◆ **WHAT IS EXPECTED**
Please write out all the data that follows exactly, without the pictures.

◆ **PROVIDED DATA**

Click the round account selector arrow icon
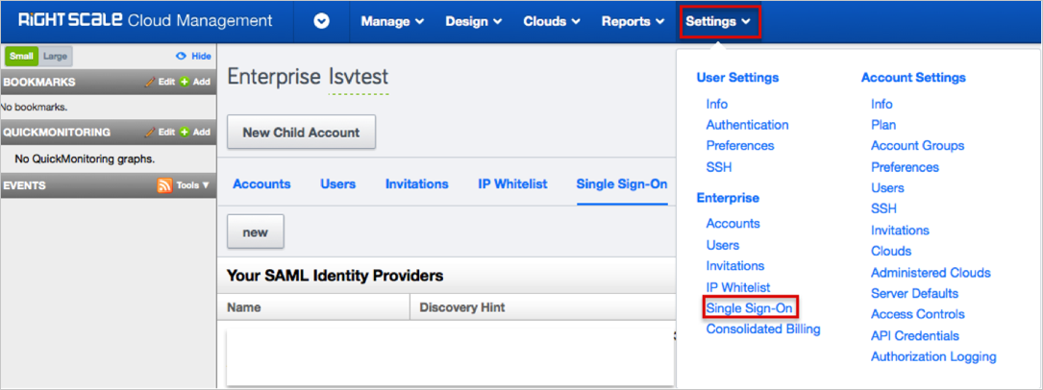This screenshot has height=390, width=1043. pos(322,21)
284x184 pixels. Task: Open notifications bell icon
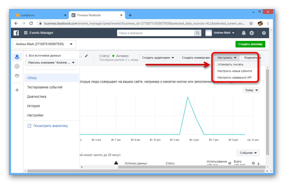[x=244, y=33]
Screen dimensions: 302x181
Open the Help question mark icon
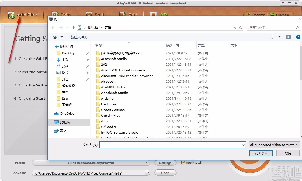(x=298, y=37)
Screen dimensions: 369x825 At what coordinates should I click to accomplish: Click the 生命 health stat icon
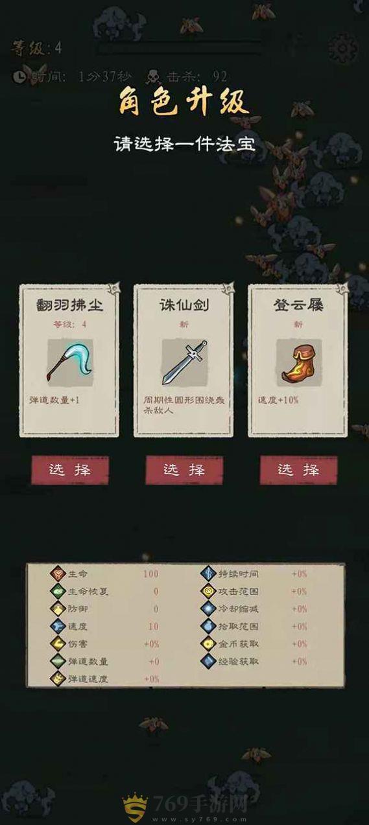pyautogui.click(x=58, y=574)
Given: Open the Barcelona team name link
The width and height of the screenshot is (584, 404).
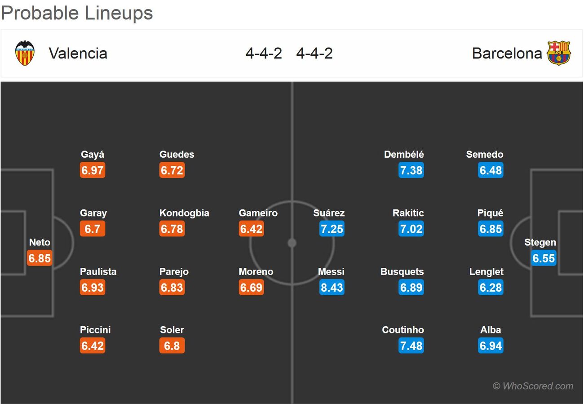Looking at the screenshot, I should click(x=507, y=53).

◆ **ANSWER TO THE EXERCISE**
Click the round account selector arrow icon
This screenshot has height=390, width=1043. pos(322,21)
284x184 pixels. Task: Open notifications bell icon
[x=244, y=33]
Screen dimensions: 302x181
Open the Help question mark icon
(x=298, y=37)
Screen dimensions: 369x825 At what coordinates should I click to accomplish: Click the 生命 health stat icon
pyautogui.click(x=58, y=574)
Given: Open the Barcelona team name link
The width and height of the screenshot is (584, 404).
Looking at the screenshot, I should click(x=507, y=53).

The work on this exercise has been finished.